Setelah kapal KRI Silas Papare dimiliki oleh TNI AL kapal ini juga dilakukan pelayaran.

Saat kapal ini melakukan patroli untuk kesekian kalinya yaitu pada saat berada di
daerah kepulauan Natuna kapal ini mengalami insiden pada propulsinya (sistem penggerak
kapal) yang dimana terjadi pelepasan pada couple yang menghubungkan intermediate shaft
dengan tail shaft bagian kanan as propeller. Diketahui adanya modifikasi pada couple yang
dimana couple originalnya menggunakan couple tipe keyless dikarenakan adanya kerusakan
pada couple originalnya maka dimodifikasilah menjadi couple tipe spei (keyway). Akibat
adanya pelepasan pada couple, as propeller kapal pada bagian kanan menglami kemunduran
sepanjang 270 mm dan jika diabaikan maka as propeller dapat terlepas. Diketahui juga
intermediate shaft bagian kanan pada kapal ini mengalami porosity sehingga disarankan
untuk diganti dengan shaft yang lain karena sudah tidak layak lagi untuk digunakan.
Dilakukanlah pencarian shaft untuk menemukan / memilih salah satu intermediate shaft yang
layak dan optimal dipakai untuk menggantikan intermediate shaft kanan KRI Silas Papare
yang sudah tidak layak digunakan.

Pada akhirnya kapal ini berjalan menuju galangan PT PAL (Persero) dengan maksud
untuk docking dan bergerak dengan menggunakan satu propeller saja yaitu propeller pada
bagian kiri, sementara bagian kanan diikat dengan tujuan agar as propeller tidak terlepas
semuanya.

Gambar 3.2 as propeller kanan yang telah terikat.

10
3.2 Pengertian Couple (coupling)

Couple (coupling) merupakan salah satu komponen dari suatu rangkaian as propeller
yang berada pada shaft (poros) propeller yang berfungsi untuk mengkoneksikan antara shaft
satu dengan shaft lainnya yang dimana rangkaian as propeller terdapat 3 shaft pada kapal ini
yaitu thrust shaft, intermediate shaft dan tail shaft.
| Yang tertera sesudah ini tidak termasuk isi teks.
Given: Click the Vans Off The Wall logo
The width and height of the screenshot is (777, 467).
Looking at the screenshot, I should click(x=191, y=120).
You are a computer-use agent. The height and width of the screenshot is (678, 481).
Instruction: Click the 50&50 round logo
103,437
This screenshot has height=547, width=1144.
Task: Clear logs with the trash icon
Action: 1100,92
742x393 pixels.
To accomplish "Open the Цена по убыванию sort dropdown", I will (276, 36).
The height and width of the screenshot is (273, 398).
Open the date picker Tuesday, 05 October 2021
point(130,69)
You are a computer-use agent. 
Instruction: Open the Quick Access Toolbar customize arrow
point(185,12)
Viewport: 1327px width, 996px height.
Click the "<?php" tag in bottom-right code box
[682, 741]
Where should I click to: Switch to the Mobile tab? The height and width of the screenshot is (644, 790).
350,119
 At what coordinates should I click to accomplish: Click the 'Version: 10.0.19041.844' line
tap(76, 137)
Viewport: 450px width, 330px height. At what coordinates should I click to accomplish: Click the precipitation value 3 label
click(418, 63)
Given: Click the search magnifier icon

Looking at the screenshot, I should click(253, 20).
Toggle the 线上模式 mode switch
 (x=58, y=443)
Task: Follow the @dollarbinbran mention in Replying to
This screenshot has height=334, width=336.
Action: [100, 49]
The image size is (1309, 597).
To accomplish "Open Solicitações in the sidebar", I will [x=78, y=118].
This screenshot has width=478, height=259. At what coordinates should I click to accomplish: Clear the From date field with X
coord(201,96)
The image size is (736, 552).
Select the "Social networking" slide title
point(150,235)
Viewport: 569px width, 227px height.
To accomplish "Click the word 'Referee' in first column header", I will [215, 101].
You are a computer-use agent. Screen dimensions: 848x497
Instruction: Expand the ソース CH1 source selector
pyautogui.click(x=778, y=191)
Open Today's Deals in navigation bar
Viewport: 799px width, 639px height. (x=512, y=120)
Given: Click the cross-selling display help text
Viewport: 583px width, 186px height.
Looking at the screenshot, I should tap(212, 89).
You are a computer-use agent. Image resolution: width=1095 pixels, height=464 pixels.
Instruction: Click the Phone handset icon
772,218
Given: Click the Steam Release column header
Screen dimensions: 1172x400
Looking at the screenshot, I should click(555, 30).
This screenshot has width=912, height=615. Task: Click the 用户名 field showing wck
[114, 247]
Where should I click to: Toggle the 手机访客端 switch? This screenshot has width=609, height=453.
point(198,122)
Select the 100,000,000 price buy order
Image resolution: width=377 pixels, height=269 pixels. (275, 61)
a. Thrust shaft merupakan poros pendorong yang menyatu pada gear box yang dimana
mendapatkan kekuatan putaran langsung dari gear box, terletak paling depan diantara
shaft – shaft yang lainnya.
b. Intermediate shaft atau poros antara merupakan poros yang terletak diantara thrust
shaft dan tail shaft. Poros ini berperan sebagai penerus dan penghubung antara thrust
shaft dengan tail shaft.
c. Tail shaft merupakan poros ekor yang terletak paling belakang diantara poros - poros
yang lainnya dan poros ini menerima beban paling berat diantara poros yang lainnya
karena diujung poros ini terdapat sebuah propeller.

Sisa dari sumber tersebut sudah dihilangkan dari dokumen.